◆ Problem
Begin at the line below that has "Set the clip start marker bracket" and stop after the line that has "Viewport: 995px width, 442px height.". Please restate only those lines, word for word.

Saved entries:
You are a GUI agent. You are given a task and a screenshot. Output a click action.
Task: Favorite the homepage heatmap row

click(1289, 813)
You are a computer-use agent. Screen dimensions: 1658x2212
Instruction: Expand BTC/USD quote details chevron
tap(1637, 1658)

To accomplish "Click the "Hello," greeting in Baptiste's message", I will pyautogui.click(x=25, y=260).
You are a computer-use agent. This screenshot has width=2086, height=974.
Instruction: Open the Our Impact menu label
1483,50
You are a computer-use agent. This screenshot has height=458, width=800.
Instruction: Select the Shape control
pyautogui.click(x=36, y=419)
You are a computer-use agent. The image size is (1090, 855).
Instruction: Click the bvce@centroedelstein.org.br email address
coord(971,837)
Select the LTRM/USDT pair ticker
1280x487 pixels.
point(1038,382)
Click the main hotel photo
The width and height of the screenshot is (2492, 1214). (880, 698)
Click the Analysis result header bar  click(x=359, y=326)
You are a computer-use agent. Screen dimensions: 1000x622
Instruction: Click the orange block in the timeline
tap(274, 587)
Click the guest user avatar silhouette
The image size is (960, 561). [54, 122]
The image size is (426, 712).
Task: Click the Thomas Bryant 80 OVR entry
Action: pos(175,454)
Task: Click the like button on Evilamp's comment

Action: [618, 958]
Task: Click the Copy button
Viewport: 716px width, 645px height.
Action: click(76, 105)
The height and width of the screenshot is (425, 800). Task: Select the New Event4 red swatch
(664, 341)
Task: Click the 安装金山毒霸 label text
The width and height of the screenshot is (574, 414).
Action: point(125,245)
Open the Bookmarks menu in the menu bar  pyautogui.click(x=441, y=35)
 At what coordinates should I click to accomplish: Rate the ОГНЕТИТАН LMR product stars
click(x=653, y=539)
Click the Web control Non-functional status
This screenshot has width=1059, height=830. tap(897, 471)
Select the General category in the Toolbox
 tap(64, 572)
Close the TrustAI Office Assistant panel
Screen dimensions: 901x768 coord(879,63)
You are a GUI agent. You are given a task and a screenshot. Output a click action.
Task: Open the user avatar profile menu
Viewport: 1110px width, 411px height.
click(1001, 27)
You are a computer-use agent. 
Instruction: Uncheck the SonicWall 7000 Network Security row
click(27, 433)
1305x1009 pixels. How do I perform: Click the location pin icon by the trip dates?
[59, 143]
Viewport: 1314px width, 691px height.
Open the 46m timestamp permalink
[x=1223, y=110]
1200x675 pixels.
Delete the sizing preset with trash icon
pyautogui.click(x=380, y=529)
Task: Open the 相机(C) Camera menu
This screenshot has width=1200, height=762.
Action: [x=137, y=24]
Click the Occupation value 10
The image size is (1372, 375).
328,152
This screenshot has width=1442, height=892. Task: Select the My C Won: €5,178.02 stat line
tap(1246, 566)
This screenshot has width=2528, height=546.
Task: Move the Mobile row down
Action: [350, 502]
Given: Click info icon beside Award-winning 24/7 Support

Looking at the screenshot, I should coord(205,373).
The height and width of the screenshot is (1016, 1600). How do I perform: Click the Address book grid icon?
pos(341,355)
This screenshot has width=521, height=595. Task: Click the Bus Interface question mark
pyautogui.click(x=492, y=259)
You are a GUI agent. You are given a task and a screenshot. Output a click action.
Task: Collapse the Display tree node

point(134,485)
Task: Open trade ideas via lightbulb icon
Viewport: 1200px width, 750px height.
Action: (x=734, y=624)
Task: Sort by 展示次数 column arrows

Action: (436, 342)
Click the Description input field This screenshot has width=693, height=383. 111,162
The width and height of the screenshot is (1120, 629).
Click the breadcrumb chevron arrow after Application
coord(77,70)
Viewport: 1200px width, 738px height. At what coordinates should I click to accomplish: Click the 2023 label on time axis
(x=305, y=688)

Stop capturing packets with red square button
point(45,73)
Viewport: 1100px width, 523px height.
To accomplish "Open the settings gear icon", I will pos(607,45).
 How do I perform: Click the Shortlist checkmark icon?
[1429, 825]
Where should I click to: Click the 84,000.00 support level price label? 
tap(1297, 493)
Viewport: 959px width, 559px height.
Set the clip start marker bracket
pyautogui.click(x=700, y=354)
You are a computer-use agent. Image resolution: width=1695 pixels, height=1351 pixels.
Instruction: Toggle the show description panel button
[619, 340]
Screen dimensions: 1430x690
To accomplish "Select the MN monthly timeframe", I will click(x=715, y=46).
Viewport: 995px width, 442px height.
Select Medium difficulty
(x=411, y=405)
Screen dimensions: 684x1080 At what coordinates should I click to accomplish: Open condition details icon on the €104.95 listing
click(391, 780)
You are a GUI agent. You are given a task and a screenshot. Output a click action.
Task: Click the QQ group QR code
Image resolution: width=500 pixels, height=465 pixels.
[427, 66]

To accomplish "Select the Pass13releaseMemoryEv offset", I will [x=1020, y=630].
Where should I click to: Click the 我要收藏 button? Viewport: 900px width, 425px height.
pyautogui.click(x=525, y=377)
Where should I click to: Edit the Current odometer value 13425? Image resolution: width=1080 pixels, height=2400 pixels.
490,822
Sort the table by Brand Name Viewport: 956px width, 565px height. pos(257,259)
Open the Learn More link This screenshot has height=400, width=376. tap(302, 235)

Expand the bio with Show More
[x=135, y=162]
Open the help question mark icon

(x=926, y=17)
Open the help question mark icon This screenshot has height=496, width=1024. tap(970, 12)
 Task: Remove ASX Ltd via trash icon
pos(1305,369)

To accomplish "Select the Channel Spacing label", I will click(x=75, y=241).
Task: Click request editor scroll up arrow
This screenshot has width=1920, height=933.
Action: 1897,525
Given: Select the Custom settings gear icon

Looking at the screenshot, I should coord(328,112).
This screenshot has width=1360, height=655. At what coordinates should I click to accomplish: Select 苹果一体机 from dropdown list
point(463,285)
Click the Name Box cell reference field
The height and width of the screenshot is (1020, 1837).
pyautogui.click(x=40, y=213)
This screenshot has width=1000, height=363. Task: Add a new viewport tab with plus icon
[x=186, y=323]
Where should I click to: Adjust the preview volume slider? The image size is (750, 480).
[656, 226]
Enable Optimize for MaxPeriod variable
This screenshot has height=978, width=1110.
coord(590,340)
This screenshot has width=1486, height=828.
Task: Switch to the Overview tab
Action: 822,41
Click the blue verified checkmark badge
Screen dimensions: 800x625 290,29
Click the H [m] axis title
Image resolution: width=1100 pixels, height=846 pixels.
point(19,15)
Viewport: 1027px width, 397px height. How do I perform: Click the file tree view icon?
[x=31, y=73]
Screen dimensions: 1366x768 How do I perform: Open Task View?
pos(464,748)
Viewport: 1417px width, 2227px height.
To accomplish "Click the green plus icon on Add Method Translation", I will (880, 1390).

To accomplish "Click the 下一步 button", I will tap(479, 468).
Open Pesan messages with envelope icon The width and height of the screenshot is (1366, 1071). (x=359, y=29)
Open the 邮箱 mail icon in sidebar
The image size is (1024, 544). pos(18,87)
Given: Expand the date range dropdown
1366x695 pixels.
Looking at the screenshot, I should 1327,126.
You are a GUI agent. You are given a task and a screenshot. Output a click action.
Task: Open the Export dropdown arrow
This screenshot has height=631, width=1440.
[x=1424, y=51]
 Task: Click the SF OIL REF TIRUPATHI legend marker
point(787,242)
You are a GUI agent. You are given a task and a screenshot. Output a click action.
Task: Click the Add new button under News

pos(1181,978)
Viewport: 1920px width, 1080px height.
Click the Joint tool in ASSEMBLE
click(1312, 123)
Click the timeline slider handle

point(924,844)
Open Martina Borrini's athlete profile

◆ Output of the task
Set the clip start marker bracket
pyautogui.click(x=700, y=354)
You are a computer-use agent. Image resolution: width=1695 pixels, height=1351 pixels.
Instruction: Toggle the show description panel button
[619, 340]
Screen dimensions: 1430x690
To accomplish "Select the MN monthly timeframe", I will click(x=715, y=46).
Viewport: 995px width, 442px height.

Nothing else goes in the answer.